Implement IntoIter based on iter()/iter_mut()

Hello,

I want to provide a blankt (or blanket-like?) implementation to enable
usage of for loops based on iter()/iter_mut() for a trait I
defined that consumes a type parameter T. For the sake of
example, I demand those functions in a trait called
MyCollectionLikeTrait<T>, and implement them for MyStruct<T>.

From what I understand, I have to implement IntoIterator for
&MyStruct<T> and &mut MyStruct<T>, and from there refer to the
iter()/iter_mut() implementations.

I feel like rustc pushes me to type that out for every implementation
of MyCollectionLikeTrait<T>. This seems like boilerplate. So, hence
my question:

Is there a way to generalize the implementation of IntoIterator for
&MyStruct into a blanket implementation associated to the trait?
I.e. sth. like impl<U: MyCollectionLikeTrait<T>> IntoIterator for &U {...}?

This is the snippet I am trying to generalize, i.e. remove any mention of MyStruct:
(Rust Playground for context)

impl<'a, T> IntoIterator for &'a MyStruct<T> {
    type Item = &'a T;
    type IntoIter = slice::Iter<'a, T>;

    fn into_iter(self) -> Self::IntoIter {
        self.iter()
    }
}

impl<'a, T> IntoIterator for &'a mut MyStruct<T> {
    type Item = &'a mut T;
    type IntoIter = slice::IterMut<'a, T>;

    fn into_iter(self) -> Self::IntoIter {
        self.iter_mut()
    }
}

Thanks!

No, such a blanket implementation is not possible.

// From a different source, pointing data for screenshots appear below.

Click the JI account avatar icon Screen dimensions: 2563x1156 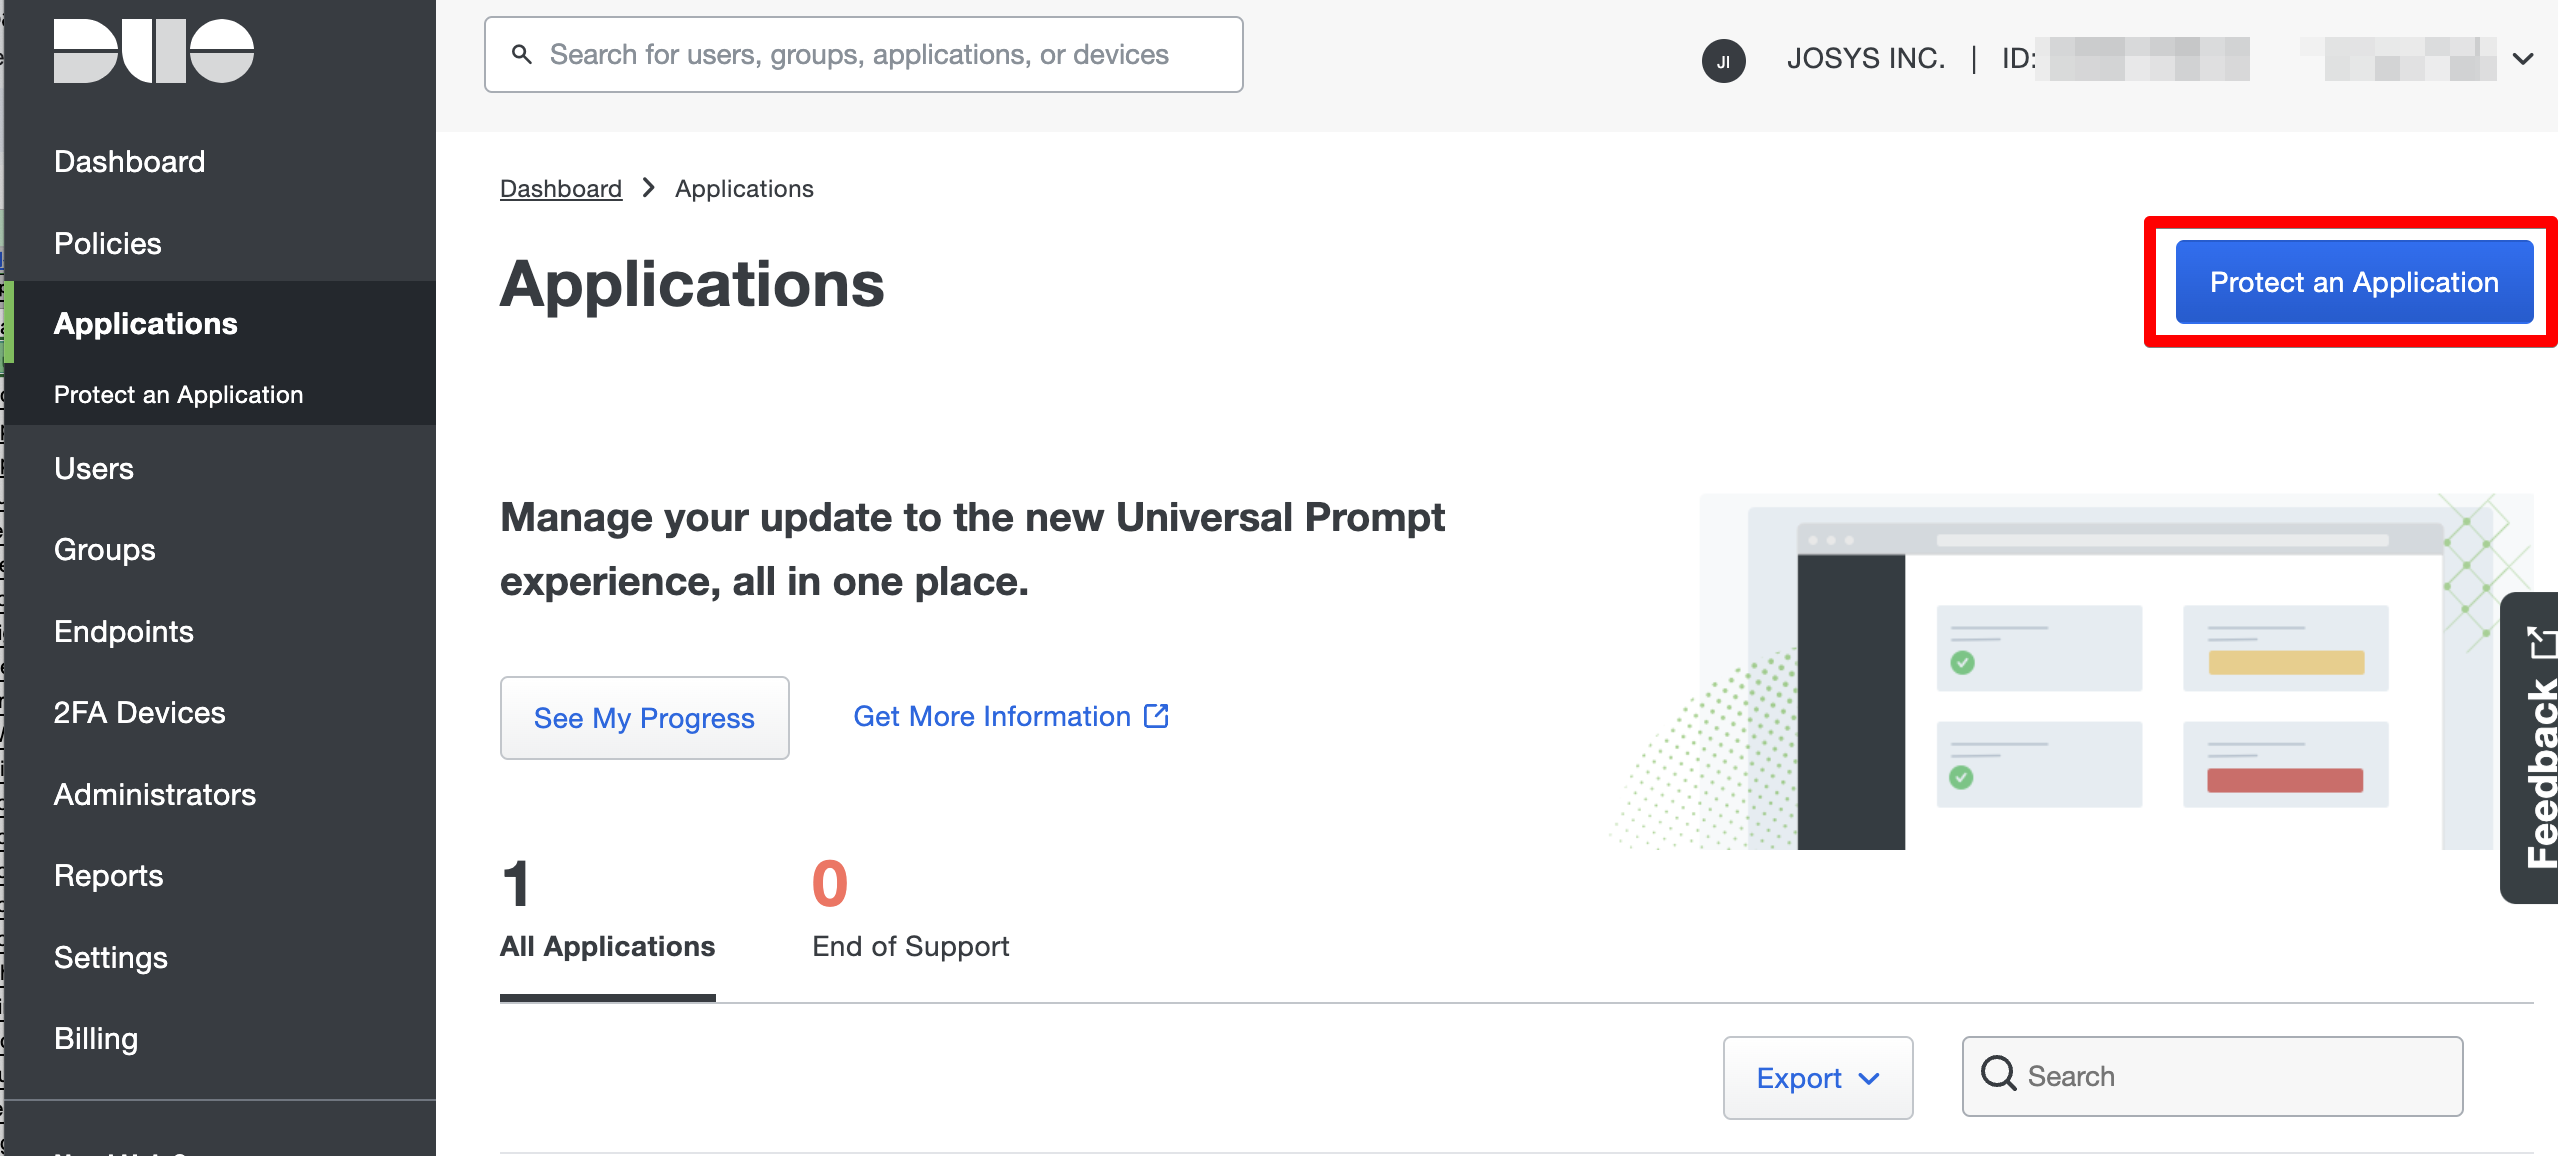click(x=1723, y=61)
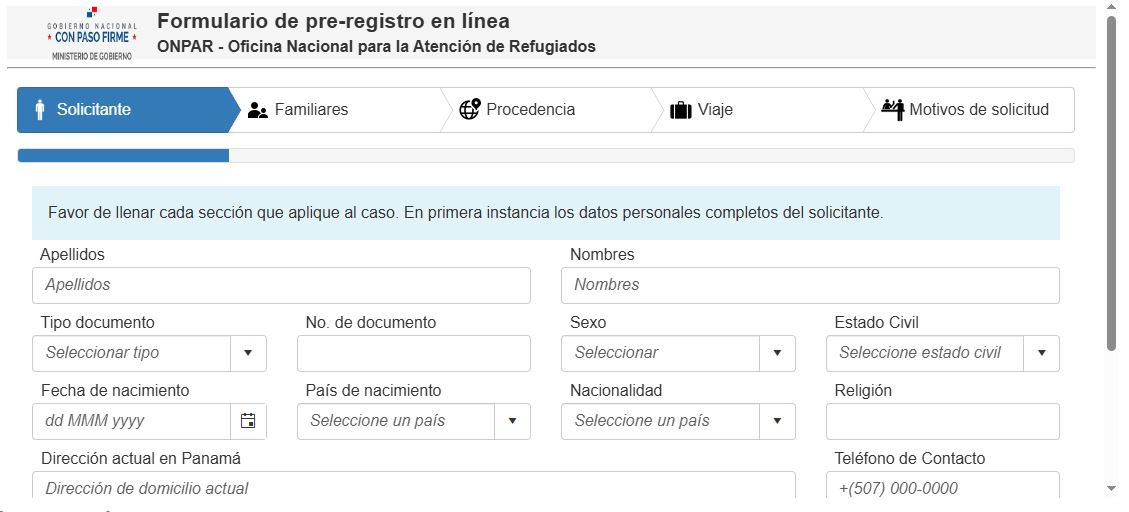This screenshot has width=1129, height=512.
Task: Click the scroll down arrow on scrollbar
Action: [1111, 488]
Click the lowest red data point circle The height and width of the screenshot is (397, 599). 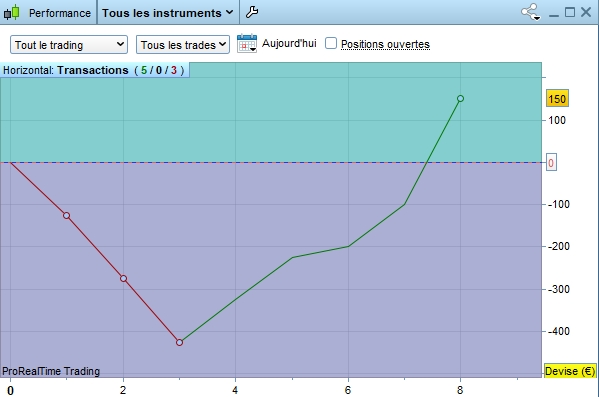180,342
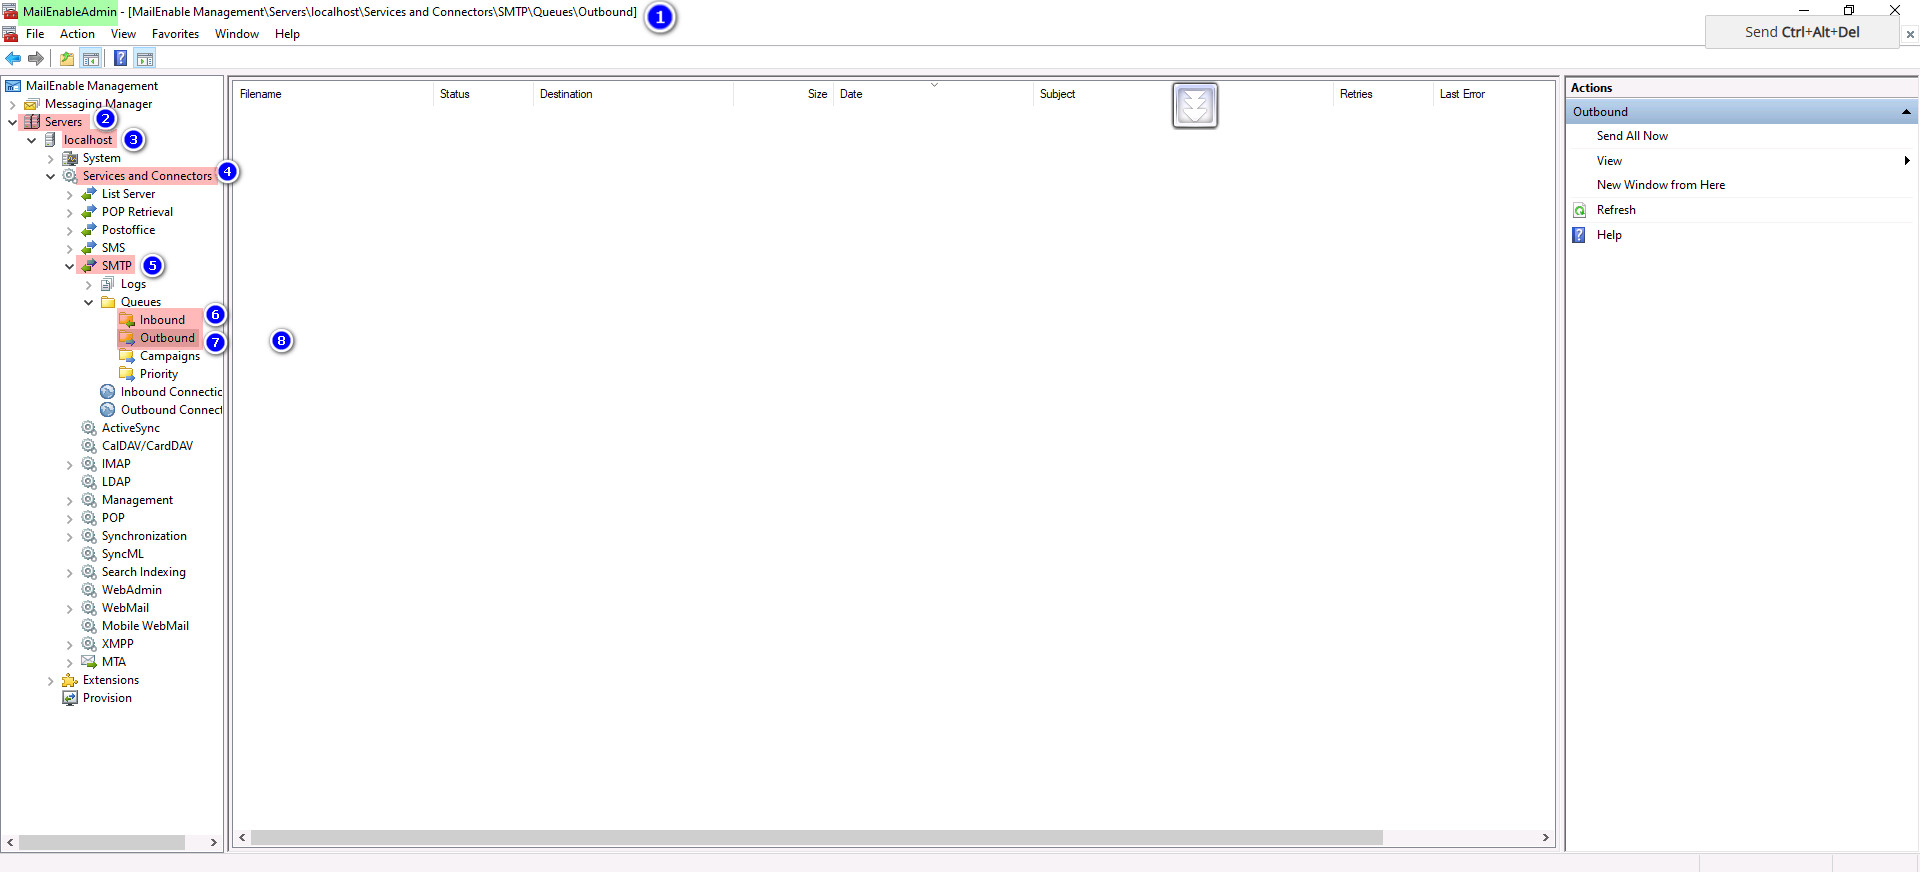
Task: Click the Back arrow in toolbar
Action: 13,59
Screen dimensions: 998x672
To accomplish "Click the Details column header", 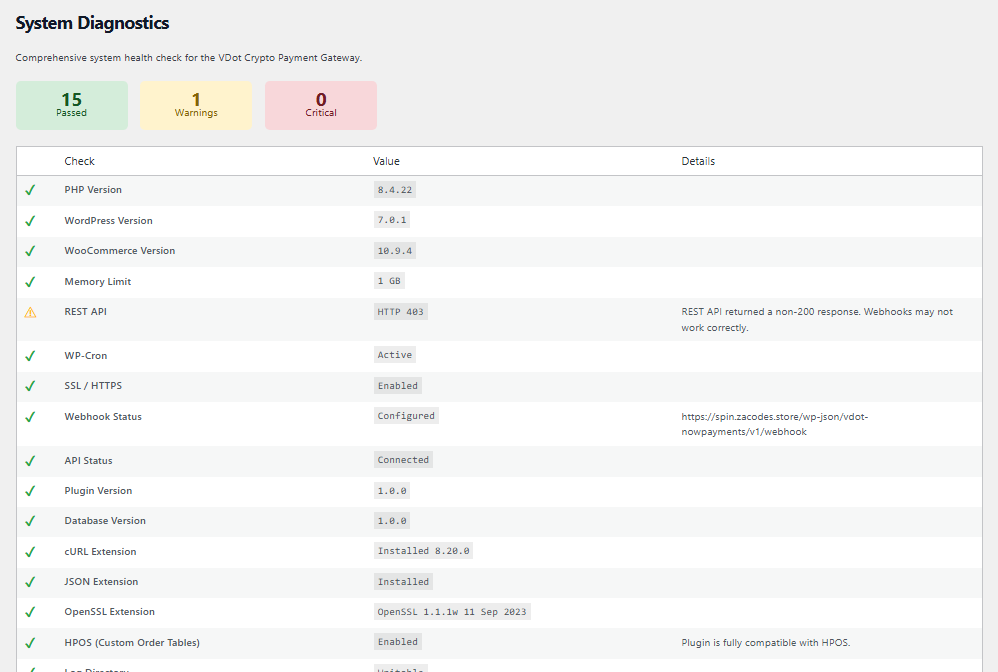I will pyautogui.click(x=698, y=161).
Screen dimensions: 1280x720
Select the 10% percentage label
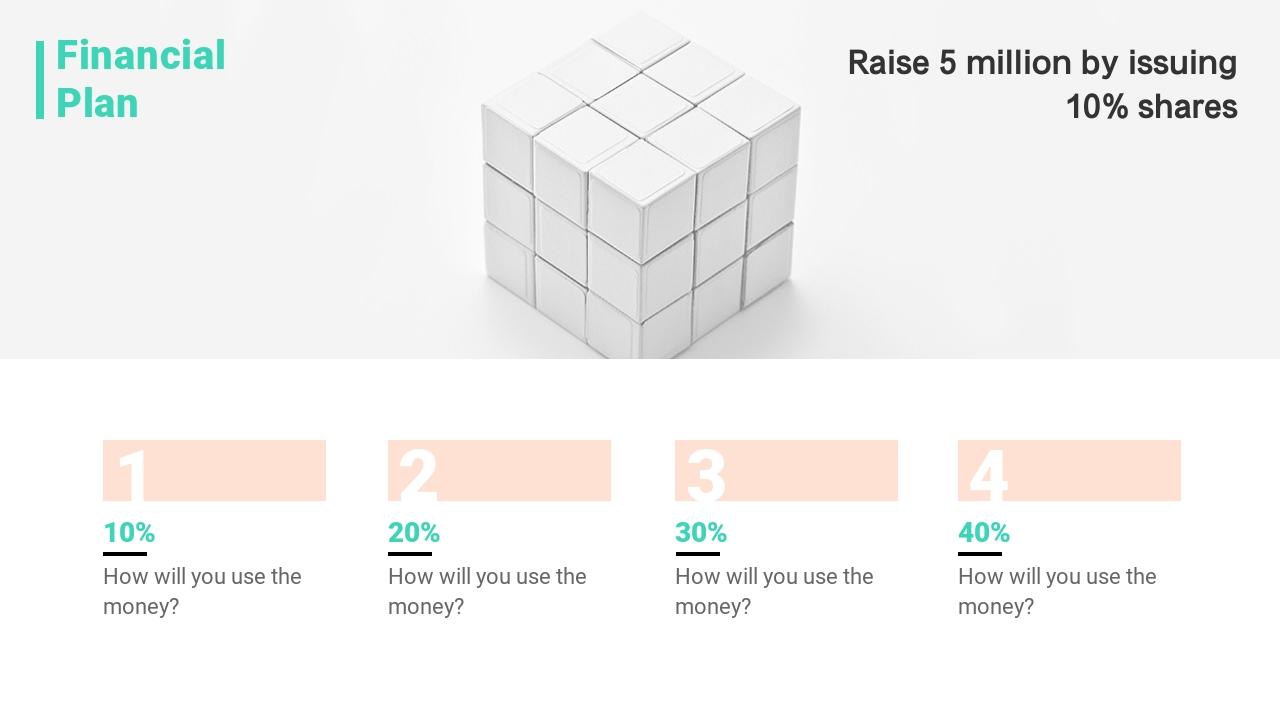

If a downstream crate implements MyCollectionLikeTrait for its own type, then your crate would hold an impl of IntoIterator for that downstream type, but you own neither the trait nor the type, so the impl is not allowed by the orphan rules.

You can add where bounds that require that the appropriate IntoIterator implementations exist:

pub trait MyCollectionLikeTrait<T>
where
    Self: iter::IntoIterator,
    for<'a> &'a Self: iter::IntoIterator,
    for<'a> &'a mut Self: iter::IntoIterator,
{
    fn iter(&self) -> slice::Iter<T>;
    fn iter_mut(&mut self) -> slice::IterMut<T>;
}

but each struct still has to provide all three implementations.

2 Likes

That makes thanks to me, thanks!